On retrouve aussi le concept à l’article 2.
« Toute personne a le devoir de prendre part à la préservation et à l’amélioration de l’environnement ».
Les principes évoqués ci-dessus sont intégrés dans la Loi Barnier (1995), dans le Code de l’Environnement (2000) et dans la Charte de l’environnement (2004).
Quelle justice climatique en France et dans le monde ?
Lutter pour le climat par le droit : est-ce efficace ?
L’objectif de la plupart des procès climatiques est double : rendre responsable l’Etat ou le groupe en pointant du doigt ses activités (ou son inaction) et rendre médiatiques des enjeux de taille afin de faire évoluer le droit.
On constate qu’il existe de plus en plus de procès en faveur de l’environnement médiatisés et obtenant gain de cause. En effet, d’après un rapport du Programme des Nations unies pour l'environnement, entre 2017 et 2020, le nombre de procès climatiques aurait augmenté de 75 %.
Les grands procès climatiques qui ont marqué l’histoire
Une action juridique est engagée à l’encontre des Etats, des entreprises et des grands groupes pour inaction climatique, comme ce fut le cas pour la célèbre Affaire du Siècle. Décryptons ces grands procès qui ont marqué l’histoire :
L’Affaire Urgenda aux Pays-Bas
En juin 2015, la Fondation Urgenda, organisation néerlandaise, dépose un recours contre l’État néerlandais devant le Tribunal de première instance. La Fondation utilise la Déclaration universelle des droits de l’Homme et la Convention européenne des droits de l’Homme. Elle reproche à l’Etat de ne pas réduire suffisamment ses gaz à effet de serre, mettant en danger la population.
Après avoir fait appel deux fois et suite à un recours devant la Cour suprême des Pays-Bas, l’Etat néerlandais doit tout de même réduire ses émissions de GES de 25 % d’ici 2020 par rapport à 1990. Cette affaire est particulièrement importante. En effet, pour la première fois, le devoir de protection des citoyens contre le changement climatique d’un État a été reconnu. De plus, l’Etat doit légalement et obligatoirement définir un objectif de réduction des émissions de GES. Et ce, en cohérence avec le consensus scientifique, ses engagements internationaux et sa Constitution.

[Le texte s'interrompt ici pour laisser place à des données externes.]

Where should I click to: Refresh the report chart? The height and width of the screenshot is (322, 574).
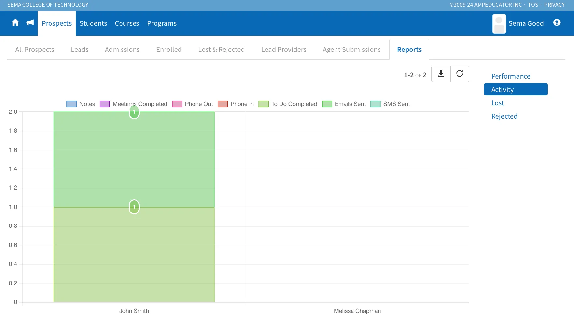460,74
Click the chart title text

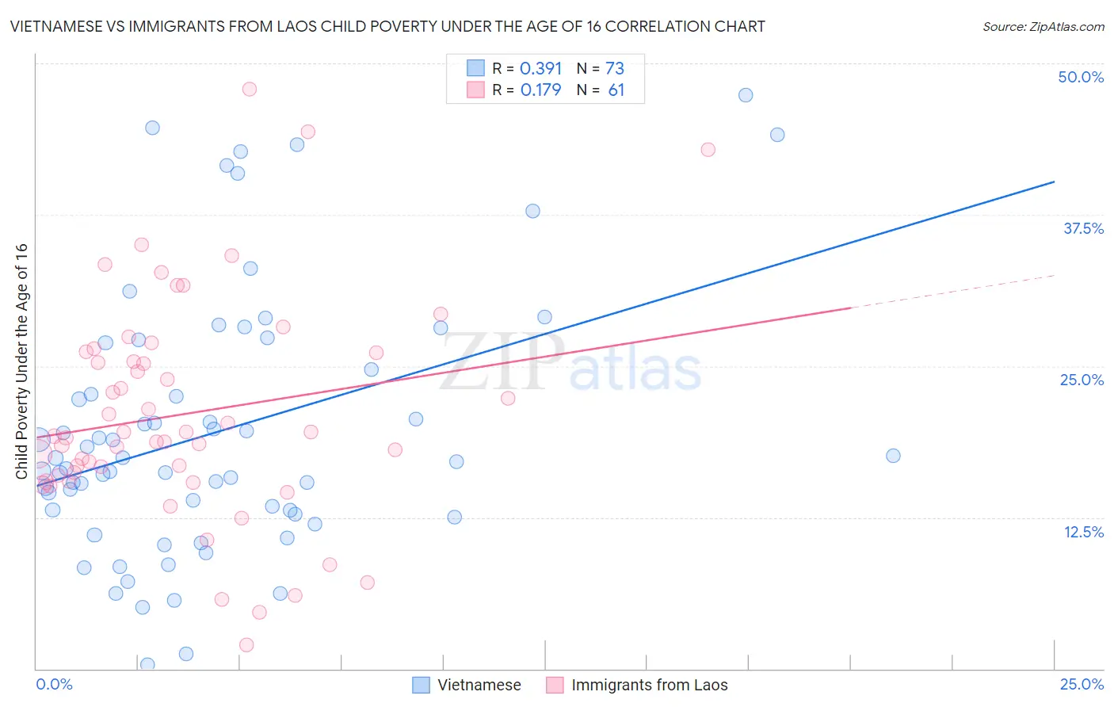tap(387, 26)
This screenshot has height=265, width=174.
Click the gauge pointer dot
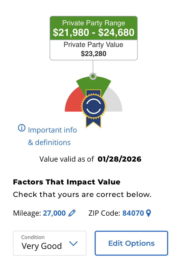(93, 76)
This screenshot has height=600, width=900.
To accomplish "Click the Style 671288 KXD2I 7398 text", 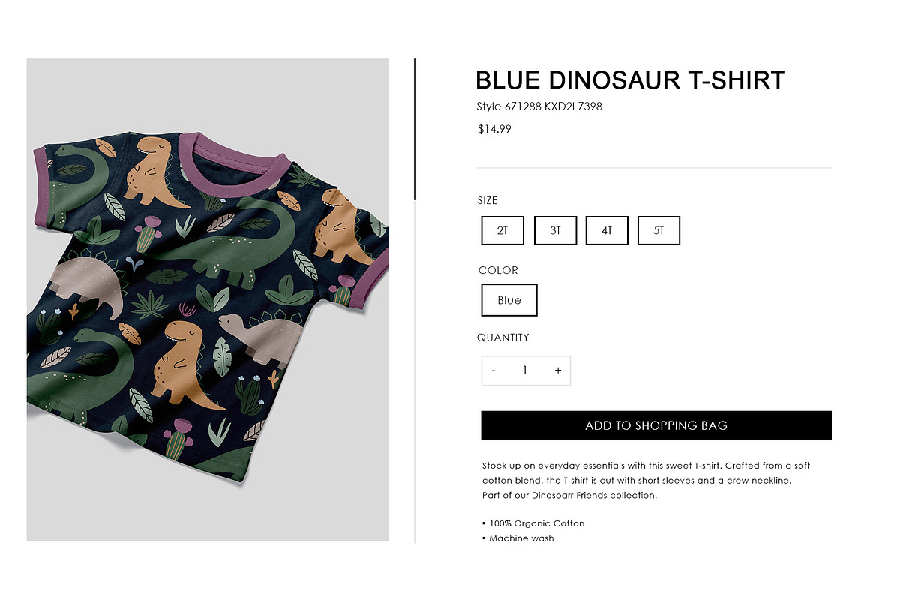I will point(539,107).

🖐 Cette décision reste néanmoins symbolique. En effet, la Cour suprême n’a pas imposé de sanction en cas de non-respect de son obligation. Ce n’est donc pas une décision contraignante.
L’Affaire Juliana contre les Etats-Unis
Cette célèbre affaire de 2015, portée par 21 jeunes Américains âgés d’entre 10 et 21 ans, vise l’Etat américain. Ces jeunes reprochent à l'Etat d'avoir mis en place un système énergétique fondé sur les combustibles fossiles. Or ces derniers sont forts émetteurs en gaz à effet de serre. Porté par Juliana et l’ONG Our Children’s Trust, les jeunes reprochent au gouvernement la mise en danger de leur avenir ; l’Etat bafoue le droit à la vie, à la liberté et à la propriété inscrits dans la Constitution américaine. Des droits bafoués par l’exploitation d’énergies fossiles.
Le gouvernement a essayé de faire échouer la procédure avec comme argument le fait « qu’il n’existe pas de droit constitutionnel à un système climatique stable ». Si la Cour du District donne raison à Juliana, le gouvernement fait appel. Et c’est en janvier 2020 que se termine l’affaire ; la demande est rejetée. Et si les juges reconnaissent un lien de causalité dans l’affaire, la Cour d’appel reconnaît « à contrecœur » que l’affaire relève du domaine politique, réglable par voie électorale.
L’Affaire du Siècle
L’Affaire du Siècle est une initiative lancée par plusieurs associations en 2018. On retrouve la Fondation Nicolas Hulot, Greenpeace France, Oxfam France et Notre Affaire à Tous. Et elle a fait grand bruit. C’est en effet la première fois que l'on met en cause l’Etat français pour « inaction face au changement climatique». Le mouvement a rapidement remporté l’adhésion des citoyens, avec plus de deux millions de signatures récoltées en trois semaines.
Le 19 novembre 2020, cette mobilisation remporte sa première victoire. En effet, le Conseil d’Etat a jugé que les objectifs de réduction des gaz à effets de serre fixés par le gouvernement (-40% à horizon 2030) étaient contraignants. Cette décision illustre une des facettes de la notion de « justice climatique».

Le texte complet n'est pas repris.